Master 1: 5 – “Pull Deep” engaged

Lead Drive: 3.75 – “Pull Lead” disengaged

Lead Master: 4.5 – “Pull Bright” disengaged.

Presence: 4.5 

n.b. the Presence control is accessed at the rear of the head by using the reverse button beneath the amp head, in the plugin window. The amp graphic EQ settings were copied from the session notes.

Hiding away at the rear of the amp is a toggle switch that I flicked to the Class A position that helped emulate the power amp stage. After some experimentation, I opted for the first of the three cabs and settled on the SM57 and AKG 412 mics, set slightly off centre.

Neural DSP plugin speakerSelected speaker cabinet, SM57 and AKG 412 mics shown in position. 

After some tweaking I ended up with the settings in the image below.

Neural Mesa plugin

I was closing in, but further refinement was required to capture the sound of the BB/Aphex EQ-1F, inserted in the effects loop during the recording process, along with the mic eq from the Trident desk. To emulate this, I used the 10 band graphic EQ within the plugin. 

Graphic EQ plugin

Further sound refinement using the graphic EQ with the MK IIC+ plugin.

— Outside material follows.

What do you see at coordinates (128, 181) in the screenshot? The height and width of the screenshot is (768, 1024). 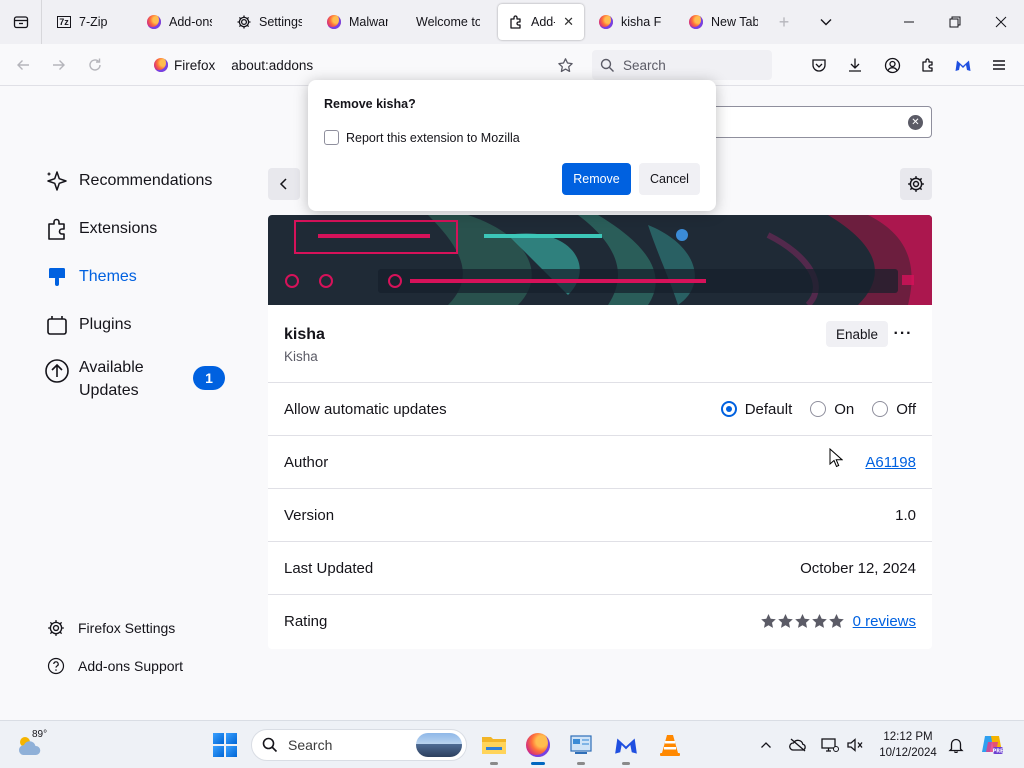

The image below shows the EQ curve of the isolated guitars from the original recording in blue. The emulated sound is overlaid in white. The main difference appears in the top end, above 10kHz. When I matched this with EQ the sound became way too brittle. I put the discrepancy down to tape and transistor noise on the original recording. To be honest, I was surprised by the accuracy of the results. Impressive modelling from Neural DSP indeed!